Case 2: LB1 is up and both Svr1 and Svr2 are down
- The Site Monitor in the Client SDK detects that no OpenSSO servers behind LB1 are available so the session validation request is forwarded to LB2.
- Either Svr3 or Svr4 receives the request.
- If Svr3 receives the request:
- Svr3 detects the primary server hosting this session (Svr1) is down.
- Svr3 selects the backup OpenSSO server to serve the request . Based on the OpenSSO IRR logic the user session could be recovered on either Svr3 or Svr4.
- If the backup server is Svr3:
- The user session is recovered on Svr3.
- All subsequent requests for this session will go to Svr3 via LB2.
- If the backup server is Svr4,
- The request is forwarded to Svr4.
- The user session is recovered on Svr4.
- All subsequent requests for this session will go to Svr4 via LB2.
- If Svr4 receives the request:
- Svr4 detects the primary server hosting this session (Svr1) is down.
- Svr4 selects the backup OpenSSO server to serve the request . Based on the OpenSSO IRR logic the user session could be recovered on either Svr3 or Svr4.
- If the backup server is Svr3:
- The request is forwarded to Svr3.
- The user session is recovered on Svr3.
- All subsequent requests for this session will go to Svr3 via LB2.
- If the backup server is Svr4:
- The user session is recovered on Svr4.
- All subsequent requests for this session will go to Svr4 via LB2.
Case 3: LB1 is down and Svr1 is down
- The Site Monitor in the Client SDK detects LB1 is unreachable so the session validation request is forwarded to LB2.
- Either Svr3 or Svr4 receives the request.
- If Svr3 receives the request:
- Svr3 detects the primary server hosting this session (Svr1) is down.
- Svr3 selects the backup OpenSSO server to serve the request . Based on the OpenSSO IRR logic the user session could be recovered on one of the three running OpenSSO instances Svr2, Svr3 or Svr4.
- If the backup server is Svr2:
- The request is forwarded to Svr2.
- The user session is recovered on Svr2.
- All subsequent requests for this session will first land on Svr3 via LB2 and then get forwarded to Svr2.
- If the backup server is Svr3:
- The user session is recovered on Svr3.
- All subsequent requests for this session will go to Svr3 via LB2.
- If the backup server is Svr4:
- The user session is recovered on Svr4.
- All subsequent requests for this session will go to Svr4 via LB2.

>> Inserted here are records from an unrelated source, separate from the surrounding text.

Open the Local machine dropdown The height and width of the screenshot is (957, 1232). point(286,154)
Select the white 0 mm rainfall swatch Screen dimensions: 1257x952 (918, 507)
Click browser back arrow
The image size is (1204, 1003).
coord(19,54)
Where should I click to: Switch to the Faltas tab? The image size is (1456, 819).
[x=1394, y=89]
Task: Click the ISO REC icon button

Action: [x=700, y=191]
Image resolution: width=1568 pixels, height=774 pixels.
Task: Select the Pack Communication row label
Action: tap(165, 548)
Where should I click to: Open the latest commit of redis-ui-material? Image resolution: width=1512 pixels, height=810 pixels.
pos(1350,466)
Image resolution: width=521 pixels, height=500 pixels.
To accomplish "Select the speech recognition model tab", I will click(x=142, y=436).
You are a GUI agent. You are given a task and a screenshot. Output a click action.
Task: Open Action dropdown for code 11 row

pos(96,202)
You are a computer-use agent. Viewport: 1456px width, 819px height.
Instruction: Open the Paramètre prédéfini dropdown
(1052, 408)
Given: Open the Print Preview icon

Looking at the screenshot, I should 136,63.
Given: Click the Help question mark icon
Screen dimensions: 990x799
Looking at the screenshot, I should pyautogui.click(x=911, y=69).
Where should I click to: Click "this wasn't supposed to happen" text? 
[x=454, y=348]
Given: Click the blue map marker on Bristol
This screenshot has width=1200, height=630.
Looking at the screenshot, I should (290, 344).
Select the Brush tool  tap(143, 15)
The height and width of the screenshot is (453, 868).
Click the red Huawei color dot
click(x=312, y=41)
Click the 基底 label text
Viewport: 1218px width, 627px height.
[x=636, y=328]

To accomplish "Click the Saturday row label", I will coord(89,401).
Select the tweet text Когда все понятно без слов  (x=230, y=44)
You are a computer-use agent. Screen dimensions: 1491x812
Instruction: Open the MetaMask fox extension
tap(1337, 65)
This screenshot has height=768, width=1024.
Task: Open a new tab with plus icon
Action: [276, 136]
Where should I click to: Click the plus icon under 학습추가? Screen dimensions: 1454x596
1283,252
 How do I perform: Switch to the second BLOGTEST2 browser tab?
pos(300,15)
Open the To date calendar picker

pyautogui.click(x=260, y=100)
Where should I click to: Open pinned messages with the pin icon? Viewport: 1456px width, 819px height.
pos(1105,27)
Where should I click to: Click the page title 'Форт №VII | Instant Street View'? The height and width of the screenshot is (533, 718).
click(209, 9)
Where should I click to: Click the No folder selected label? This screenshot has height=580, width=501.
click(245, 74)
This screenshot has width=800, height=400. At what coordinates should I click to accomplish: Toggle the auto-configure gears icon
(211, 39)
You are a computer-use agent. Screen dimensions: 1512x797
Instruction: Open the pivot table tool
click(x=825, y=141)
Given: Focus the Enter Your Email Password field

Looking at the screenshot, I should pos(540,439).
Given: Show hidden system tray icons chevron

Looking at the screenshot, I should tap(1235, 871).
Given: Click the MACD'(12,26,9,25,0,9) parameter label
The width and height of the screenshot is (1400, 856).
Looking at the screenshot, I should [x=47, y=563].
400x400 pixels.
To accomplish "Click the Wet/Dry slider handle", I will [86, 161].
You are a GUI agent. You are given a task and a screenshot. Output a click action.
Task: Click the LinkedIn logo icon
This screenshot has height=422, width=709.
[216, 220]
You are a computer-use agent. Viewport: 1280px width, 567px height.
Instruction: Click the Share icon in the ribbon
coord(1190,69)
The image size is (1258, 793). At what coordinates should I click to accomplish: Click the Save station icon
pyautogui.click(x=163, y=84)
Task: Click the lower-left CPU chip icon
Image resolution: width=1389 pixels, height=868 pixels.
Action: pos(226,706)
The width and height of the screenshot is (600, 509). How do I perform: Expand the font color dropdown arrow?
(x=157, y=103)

- If Svr4 receives the request:
- Svr4 detects the primary server hosting this session (Svr1) is down.
- Svr4 selects the backup OpenSSO server to serve the request . Based on the OpenSSO IRR logic the user session could be recovered on one of the three running OpenSSO instances Svr2, Svr3 or Svr4.
- If the backup server is Svr2:
- The request is forwarded to Svr2.
- The user session is recovered on Svr2.
- All subsequent requests for this session will first land on Svr4 via LB2 and then get forwarded to Svr2.
- If the backup server is Svr3:
- The user session is recovered on Svr3.
- All subsequent requests for this session will go to Svr3 via LB2.
- If the backup server is Svr4:
- The user session is recovered on Svr4.
- All subsequent requests for this session will go to Svr4 via LB2.
Case 4: LB1 is down and Svr1 is up
- The Site Monitor in the Client SDK detects that LB1 is unreachable so the session validation request is forwarded to LB2.
- Either Svr3 or Svr4 receives the request.
- Svr3/Svr4 detects the primary server hosting this session (Svr1) is up.
- Svr3/Svr4 then forwards the request to Svr1 for session validation.
- All subsequent requests for this session will first land on Svr3/Svr4 via LB2 and then get forwarded to Svr1.
The OpenSSO IRR logic will also identify when the primary server hosting the user session is back in service and resume routing traffic to it.